Dr. Mark Kern, is a seasoned business administration professional with extensive experience bridging the worlds of federal revenue management and academia.

With a Doctorate of Business Administration from Liberty University, an MBA with a Marketing Concentration, and a BS in Business Administration with an Economics Concentration—both from the University of Kansas—Mark has built a distinguished career that combines practical leadership in large organizations with a passion for teaching and mentoring.

Currently serving in senior roles at the Internal Revenue Service, Mark leads teams dedicated to securing delinquent returns and implementing vital tax enforcement strategies. His expertise spans managing complex projects, mentoring emerging leaders through specialized programs, and driving strategic initiatives that enhance operational efficiency. His leadership experience is further bolstered by previous roles in revenue assurance and security, underscoring a career-long commitment to excellence in public service.

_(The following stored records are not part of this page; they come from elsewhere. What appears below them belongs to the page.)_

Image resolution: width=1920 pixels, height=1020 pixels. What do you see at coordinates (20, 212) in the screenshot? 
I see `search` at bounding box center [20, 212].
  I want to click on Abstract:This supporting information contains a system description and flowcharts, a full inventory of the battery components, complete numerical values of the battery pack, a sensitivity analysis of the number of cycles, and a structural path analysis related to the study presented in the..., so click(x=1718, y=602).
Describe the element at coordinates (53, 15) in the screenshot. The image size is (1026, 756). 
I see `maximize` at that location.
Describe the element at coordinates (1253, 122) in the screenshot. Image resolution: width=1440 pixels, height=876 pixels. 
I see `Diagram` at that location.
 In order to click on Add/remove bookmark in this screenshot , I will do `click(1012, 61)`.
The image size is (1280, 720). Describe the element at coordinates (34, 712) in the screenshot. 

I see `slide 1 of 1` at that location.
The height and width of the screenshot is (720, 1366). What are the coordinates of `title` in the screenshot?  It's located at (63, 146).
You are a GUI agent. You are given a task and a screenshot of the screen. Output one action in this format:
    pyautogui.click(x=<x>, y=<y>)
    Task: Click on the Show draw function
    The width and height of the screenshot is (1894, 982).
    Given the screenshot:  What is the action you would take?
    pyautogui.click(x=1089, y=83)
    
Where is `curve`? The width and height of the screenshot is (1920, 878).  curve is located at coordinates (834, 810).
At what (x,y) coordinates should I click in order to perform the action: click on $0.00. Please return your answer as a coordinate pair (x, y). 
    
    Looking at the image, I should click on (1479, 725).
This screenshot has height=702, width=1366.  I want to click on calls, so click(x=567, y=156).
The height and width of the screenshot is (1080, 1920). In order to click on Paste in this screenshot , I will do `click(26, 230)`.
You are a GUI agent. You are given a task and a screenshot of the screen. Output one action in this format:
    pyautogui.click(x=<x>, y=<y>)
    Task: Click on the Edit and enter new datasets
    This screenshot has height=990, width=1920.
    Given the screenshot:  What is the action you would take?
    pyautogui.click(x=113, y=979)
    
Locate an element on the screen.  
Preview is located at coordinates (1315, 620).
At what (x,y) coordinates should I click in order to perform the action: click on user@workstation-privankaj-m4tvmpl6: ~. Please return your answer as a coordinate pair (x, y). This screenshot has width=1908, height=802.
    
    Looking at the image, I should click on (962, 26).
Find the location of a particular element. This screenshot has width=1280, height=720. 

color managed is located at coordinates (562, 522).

Mark’s multifaceted expertise, rigorous academic background, and real-world leadership make him a unique asset in both industry and higher education. He is continually pursuing innovative research, most recently exploring the dynamics of community engagement and financial stewardship within church organizations.

Whether in the classroom or at the helm of critical projects at the IRS, Mark's career is marked by a commitment to excellence, mentorship, and a strategic vision for the future.

Academic Experience

In addition to his federal service, Mark is a dedicated educator. As an Adjunct Instructor at Highland Community College, he has been instrumental in shaping the next generation of business professionals by teaching courses in business fundamentals, accounting, human resources, and personal finance.

His hands-on approach to teaching—characterized by engaging curriculum design, interactive course materials, and individualized support—reflects his belief in empowering students through knowledge.